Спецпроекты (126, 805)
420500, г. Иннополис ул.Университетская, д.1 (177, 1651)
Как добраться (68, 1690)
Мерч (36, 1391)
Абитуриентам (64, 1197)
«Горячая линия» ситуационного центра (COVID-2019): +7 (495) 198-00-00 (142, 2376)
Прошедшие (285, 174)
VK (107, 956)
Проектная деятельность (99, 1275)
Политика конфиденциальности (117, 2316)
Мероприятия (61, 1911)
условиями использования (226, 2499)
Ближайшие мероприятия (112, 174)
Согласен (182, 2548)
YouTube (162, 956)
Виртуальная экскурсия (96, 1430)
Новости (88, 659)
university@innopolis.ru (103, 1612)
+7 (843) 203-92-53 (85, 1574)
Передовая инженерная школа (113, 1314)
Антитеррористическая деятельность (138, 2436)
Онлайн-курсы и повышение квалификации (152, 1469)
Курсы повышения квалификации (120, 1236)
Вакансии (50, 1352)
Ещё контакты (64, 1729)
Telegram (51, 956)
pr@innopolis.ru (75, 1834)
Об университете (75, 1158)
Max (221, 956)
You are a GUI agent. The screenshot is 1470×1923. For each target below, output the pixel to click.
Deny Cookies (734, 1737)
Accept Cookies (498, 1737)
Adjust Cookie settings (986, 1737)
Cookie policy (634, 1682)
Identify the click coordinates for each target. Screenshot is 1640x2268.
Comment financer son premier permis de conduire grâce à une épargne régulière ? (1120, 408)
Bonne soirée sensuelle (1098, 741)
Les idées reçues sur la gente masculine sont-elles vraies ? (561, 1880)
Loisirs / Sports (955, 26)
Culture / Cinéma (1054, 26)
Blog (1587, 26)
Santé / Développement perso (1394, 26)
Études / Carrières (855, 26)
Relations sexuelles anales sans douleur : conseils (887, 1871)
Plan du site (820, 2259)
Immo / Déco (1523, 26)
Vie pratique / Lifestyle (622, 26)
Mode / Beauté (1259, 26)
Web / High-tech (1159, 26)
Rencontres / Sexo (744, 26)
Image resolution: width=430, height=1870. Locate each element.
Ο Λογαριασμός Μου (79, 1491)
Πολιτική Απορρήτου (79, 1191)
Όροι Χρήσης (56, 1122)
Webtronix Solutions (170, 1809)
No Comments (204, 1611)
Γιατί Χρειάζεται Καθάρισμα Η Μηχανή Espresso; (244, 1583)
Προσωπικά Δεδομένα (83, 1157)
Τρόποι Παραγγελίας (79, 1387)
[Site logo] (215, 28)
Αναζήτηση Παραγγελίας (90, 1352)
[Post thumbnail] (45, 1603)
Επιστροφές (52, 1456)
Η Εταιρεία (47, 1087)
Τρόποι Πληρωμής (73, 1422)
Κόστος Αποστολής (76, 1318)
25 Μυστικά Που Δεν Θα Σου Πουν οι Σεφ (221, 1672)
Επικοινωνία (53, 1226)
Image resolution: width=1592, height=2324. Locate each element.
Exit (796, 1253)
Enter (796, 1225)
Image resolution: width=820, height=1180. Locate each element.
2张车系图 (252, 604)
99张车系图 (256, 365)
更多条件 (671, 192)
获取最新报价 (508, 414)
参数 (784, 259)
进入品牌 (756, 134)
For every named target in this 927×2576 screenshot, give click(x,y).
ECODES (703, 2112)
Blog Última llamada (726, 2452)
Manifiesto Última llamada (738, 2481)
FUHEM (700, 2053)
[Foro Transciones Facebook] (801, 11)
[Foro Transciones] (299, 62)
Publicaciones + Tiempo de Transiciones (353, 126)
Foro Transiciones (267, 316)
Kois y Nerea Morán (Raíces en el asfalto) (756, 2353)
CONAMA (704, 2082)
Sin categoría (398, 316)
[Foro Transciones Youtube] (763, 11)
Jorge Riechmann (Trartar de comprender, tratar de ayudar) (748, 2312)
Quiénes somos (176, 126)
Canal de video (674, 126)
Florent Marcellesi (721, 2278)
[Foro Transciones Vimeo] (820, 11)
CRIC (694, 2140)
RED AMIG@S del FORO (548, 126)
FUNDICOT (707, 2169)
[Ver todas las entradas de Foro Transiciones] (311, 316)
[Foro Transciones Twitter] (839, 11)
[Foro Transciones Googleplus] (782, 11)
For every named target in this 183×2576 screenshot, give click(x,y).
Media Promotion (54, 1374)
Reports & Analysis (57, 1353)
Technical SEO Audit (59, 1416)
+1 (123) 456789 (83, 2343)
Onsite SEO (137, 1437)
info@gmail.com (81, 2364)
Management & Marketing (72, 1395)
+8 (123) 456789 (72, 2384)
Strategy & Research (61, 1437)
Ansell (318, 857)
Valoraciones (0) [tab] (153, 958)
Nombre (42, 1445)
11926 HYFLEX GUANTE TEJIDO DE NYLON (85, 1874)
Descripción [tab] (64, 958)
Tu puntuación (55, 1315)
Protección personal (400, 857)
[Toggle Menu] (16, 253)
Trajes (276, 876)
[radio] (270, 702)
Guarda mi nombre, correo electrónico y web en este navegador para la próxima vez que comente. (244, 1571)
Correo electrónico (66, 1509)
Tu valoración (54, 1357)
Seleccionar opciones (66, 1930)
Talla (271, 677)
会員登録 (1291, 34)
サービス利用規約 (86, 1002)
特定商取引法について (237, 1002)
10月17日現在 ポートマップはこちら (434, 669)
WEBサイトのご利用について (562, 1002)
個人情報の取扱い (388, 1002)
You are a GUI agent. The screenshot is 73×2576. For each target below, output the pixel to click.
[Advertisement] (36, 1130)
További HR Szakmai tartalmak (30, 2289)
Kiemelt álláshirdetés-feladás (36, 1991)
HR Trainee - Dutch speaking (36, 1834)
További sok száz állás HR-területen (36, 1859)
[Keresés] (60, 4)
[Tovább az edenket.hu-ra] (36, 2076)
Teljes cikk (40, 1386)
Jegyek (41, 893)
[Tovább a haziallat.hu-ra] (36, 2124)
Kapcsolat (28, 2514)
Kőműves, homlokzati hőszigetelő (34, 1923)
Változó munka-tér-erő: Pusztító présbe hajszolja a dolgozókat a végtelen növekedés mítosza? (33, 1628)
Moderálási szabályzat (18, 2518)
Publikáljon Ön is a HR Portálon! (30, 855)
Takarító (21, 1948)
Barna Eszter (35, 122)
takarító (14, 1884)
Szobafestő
◇ ◇ ◇ ◇ ◇
Above is a listing; print exactly its lines from the one with "условиями использования (226, 2499)" through the one with "Max (221, 956)", and no other lines.

■ **Solution to this exercise**
условиями использования (226, 2499)
Ближайшие мероприятия (112, 174)
Согласен (182, 2548)
YouTube (162, 956)
Виртуальная экскурсия (96, 1430)
Новости (88, 659)
university@innopolis.ru (103, 1612)
+7 (843) 203-92-53 (85, 1574)
Передовая инженерная школа (113, 1314)
Антитеррористическая деятельность (138, 2436)
Онлайн-курсы и повышение квалификации (152, 1469)
Курсы повышения квалификации (120, 1236)
Вакансии (50, 1352)
Ещё контакты (64, 1729)
Telegram (51, 956)
pr@innopolis.ru (75, 1834)
Об университете (75, 1158)
Max (221, 956)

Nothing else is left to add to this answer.